My initial idea was to decompose $f$ using North/South stereographic projections—the natural atlas for $S^n$ . This approach couldn't work here: the N/S maps send the projection point to infinity (one-point compactification), making any function decomposed this way necessarily discontinuous.

Refinement: Finite Projections

I then considered pulling the projection point outward along the N-S axis, forcing projections into finite regions to maintain continuity. This insight—that continuity constraints force us to work in bounded regions—became crucial to my understanding.

Following this idea to examine the N/S map decomposition, after compressing infinity back to $\mathbb{R}^n$ , the continuity requirement also necessitates pulling back the neighborhood, leading to the same conclusion as the outward projection: the region must be finite.

At this moment, I learn the relations between different description of Borsuk-Ulam (Some applications of the Borsuk-Ulam Theorem).

The Breakthrough

My proof strategy ended up opposite to the classical development. I first established a lemma:

Lemma: Let $f : S^n \to \mathbb{R}^n$ be continuous and antipode-preserving.
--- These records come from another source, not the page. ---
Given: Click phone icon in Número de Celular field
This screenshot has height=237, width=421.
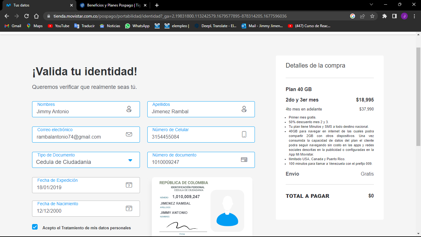Looking at the screenshot, I should coord(244,134).
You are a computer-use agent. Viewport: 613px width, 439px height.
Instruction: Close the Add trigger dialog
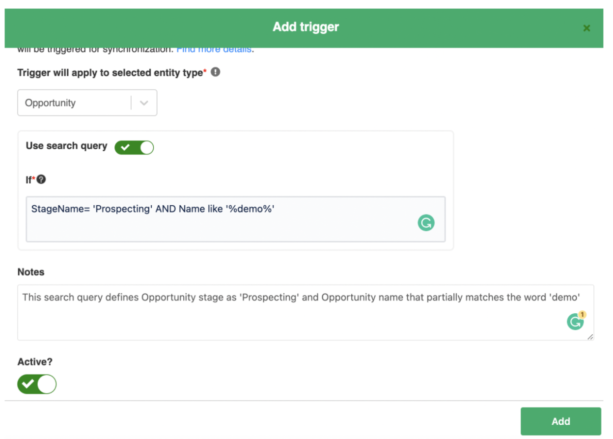[586, 28]
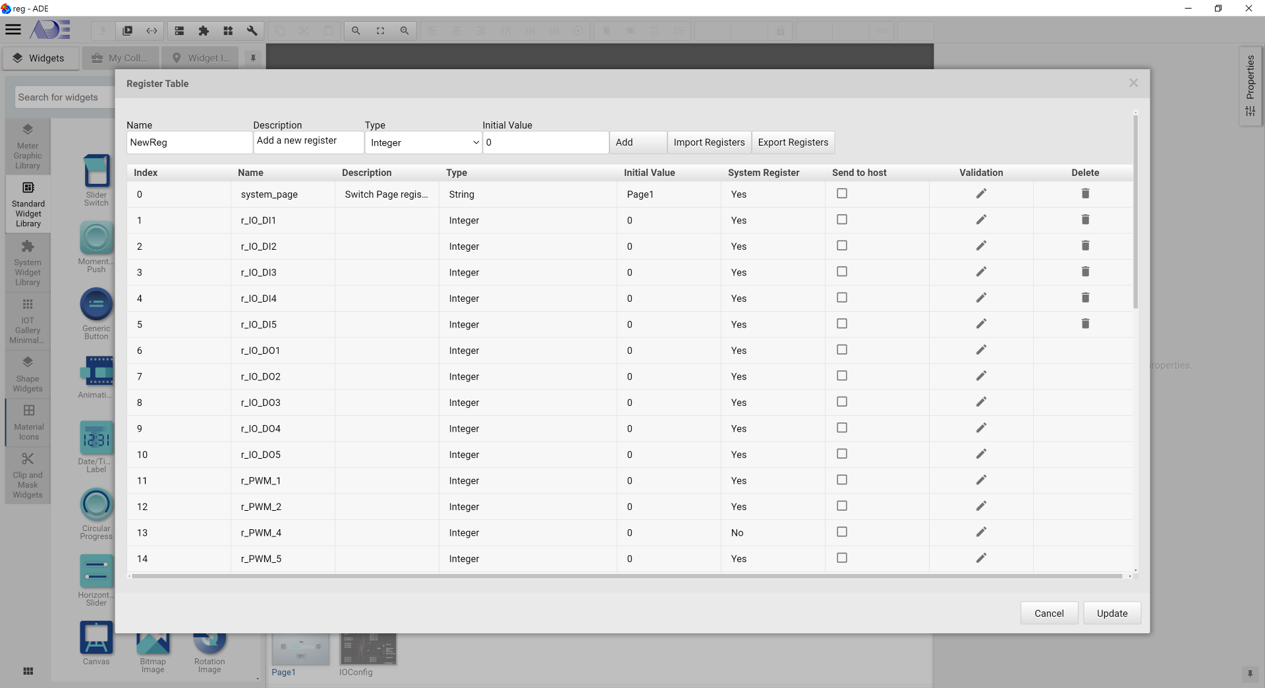Delete the r_IO_DI5 register row
This screenshot has height=688, width=1265.
point(1085,324)
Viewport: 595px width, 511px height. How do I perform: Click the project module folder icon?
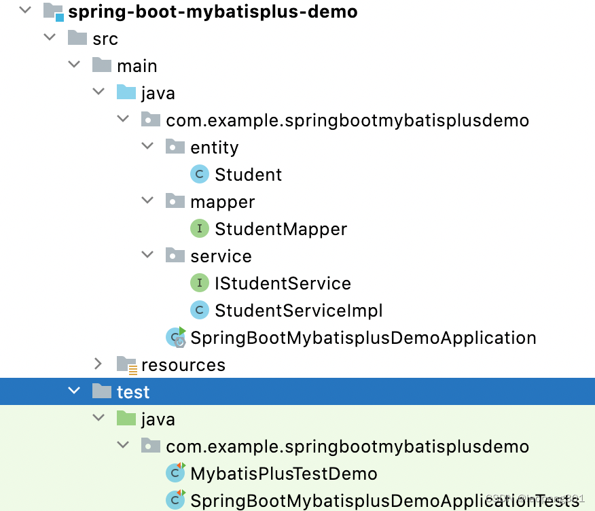(x=54, y=12)
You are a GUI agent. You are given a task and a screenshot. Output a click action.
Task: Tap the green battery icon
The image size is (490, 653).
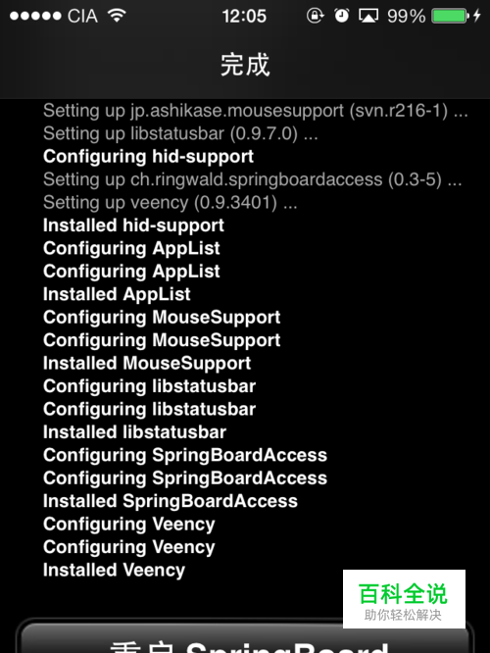[450, 17]
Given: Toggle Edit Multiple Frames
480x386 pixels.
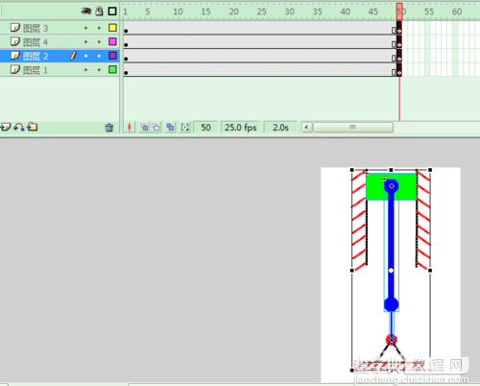Looking at the screenshot, I should click(170, 128).
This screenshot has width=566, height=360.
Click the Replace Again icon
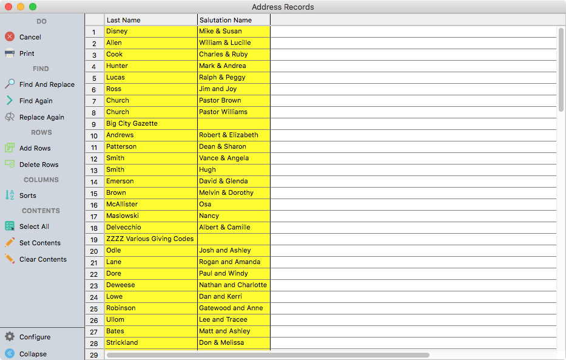10,117
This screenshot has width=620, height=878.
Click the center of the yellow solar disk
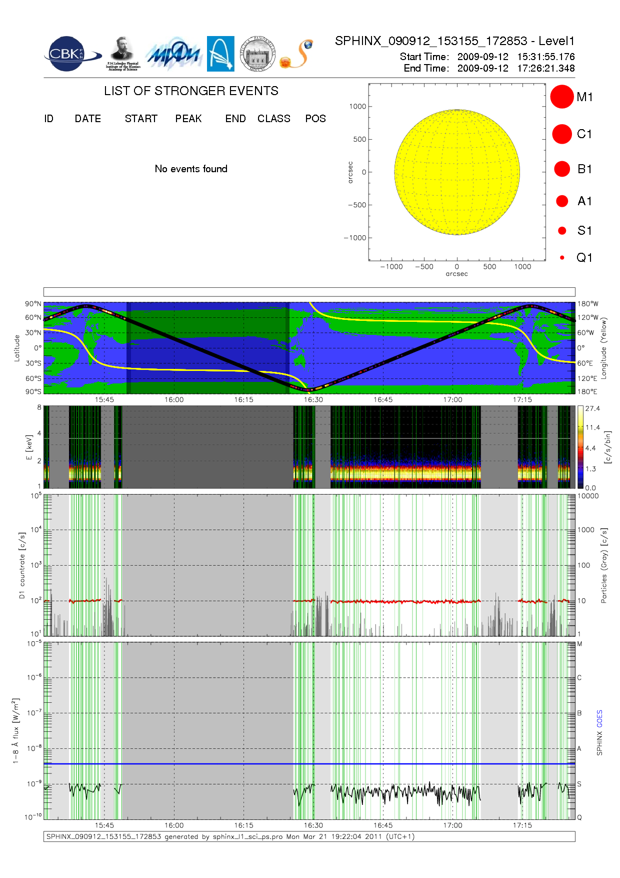tap(457, 172)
Then there exists $x \in S^n$ such that $f(x) = 0$ .

The details can be found here, the key is $f(E) : S^{n-1} \to S^{n-1}$ bound an open set of $\mathbb{R}^n$ that contains $0$ and is the image of rest two open sets on $S^n$ . Hence, $f(x) = 0$ for some $x$

The Proof

For the main theorem, define $g(x) = f(x) - f(-x)$ . Two key observations:

$g$ is continuous
$g$ is antipode-preserving: $g(-x) = f(-x) - f(x) = -g(x)$

Applying the lemma: there exists $x$ such that $g(x) = 0$ , which means $f(x) - f(-x) = 0$ , hence $f(x) = f(-x)$ . Proof complete.

The "wrong" approach turns out is useful in lemma, and provides a more concrete view about the problem.

After this, I also found Borsuk-Ulam Implies Brouwer: A Direct Construction, which is the same approach, and use cube version.